Aquaponics systems are farming systems that combine traditional fish farming (aquaculture) with hydroponic cropping techniques. If you’ve never heard of aquaponics or aren’t sure how the systems work, below is a great primer on the makeup of a commercial system produced by Purdue University. Check out the video and then read on to learn more. To learn more about aquaculture in general click here.
Traditional aquaculture suffers from populations that are unnatural in concentration. These concentrations of fish or shellfish exist in a closed loop system. While feed is continuously added to the system, sophisticated filtration systems are necessary to clean the water of effluents (fish waste) or the water quickly gets out of balance and becomes toxic to the animals in the tanks.
Aquaponics systems build up waste and biofilm which is rich in ammonia (NH3). In nature, the nitrogen cycle utilizes nitrifying bacteria to convert ammonia into nitrite and nitrate (No2 and NO3). Nitrate is a form immediately available use by plant roots as food.
In an aquaponics system, farmers create a holding tank or system which allows bacteria to take the fish waste convert it into a plant-available form.

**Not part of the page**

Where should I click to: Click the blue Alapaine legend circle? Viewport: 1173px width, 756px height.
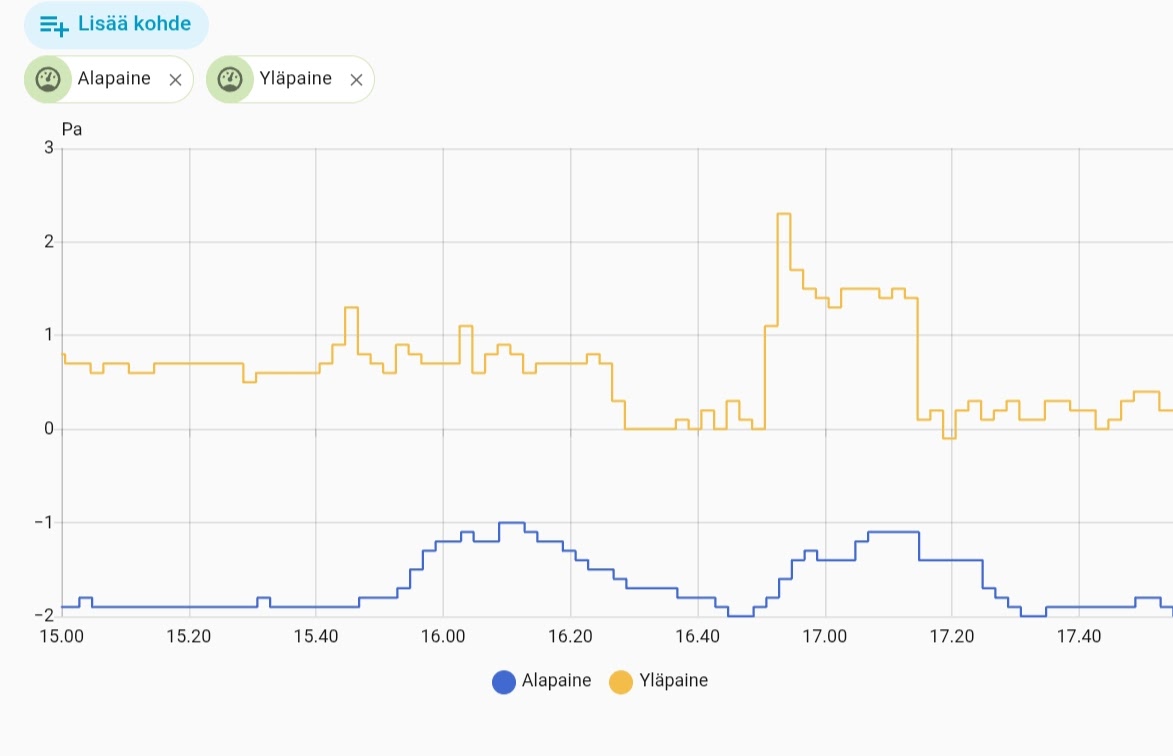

The resulting nutrient rich water is filtered and fed to a hydroponic system that feeds the plants’ roots in the system. Hydroponic systems work by putting soluble nutrients into the water in the system. The plants roots are exposed to this watered down liquid fertilizer bring up the nutrients to help build amino acids, proteins, phyto-nutrients, aromatic compounds and other compounds that enhance the health and vitality of the plant.
Aquaponics is interesting in that it takes a weakness of traditional fish farming and turns it into a strength by taking the waste from the aquaculture and feeding it to plants as nutrients.
Typical Aquaponics Setup
- A typical low-energy aquaponics setup starts at the highest point with the fish tanks.
- The fish tanks drain out to a settling tank. The settling tank is used for draining off the particulate matter out of the rearing tanks.
- Next is a biofilter. The biofiltration system is where bacteria that are capable of converting the ammonia in the water to nitrates are grown.
- Once the nutrient rich water has been biofiltered, it is pumped into the hyrdroponics system
- Collection tank is the lowest point in the system where the resultant off-flow can be treated for pH or nutrients before being pumped back up and into the fish farming tank.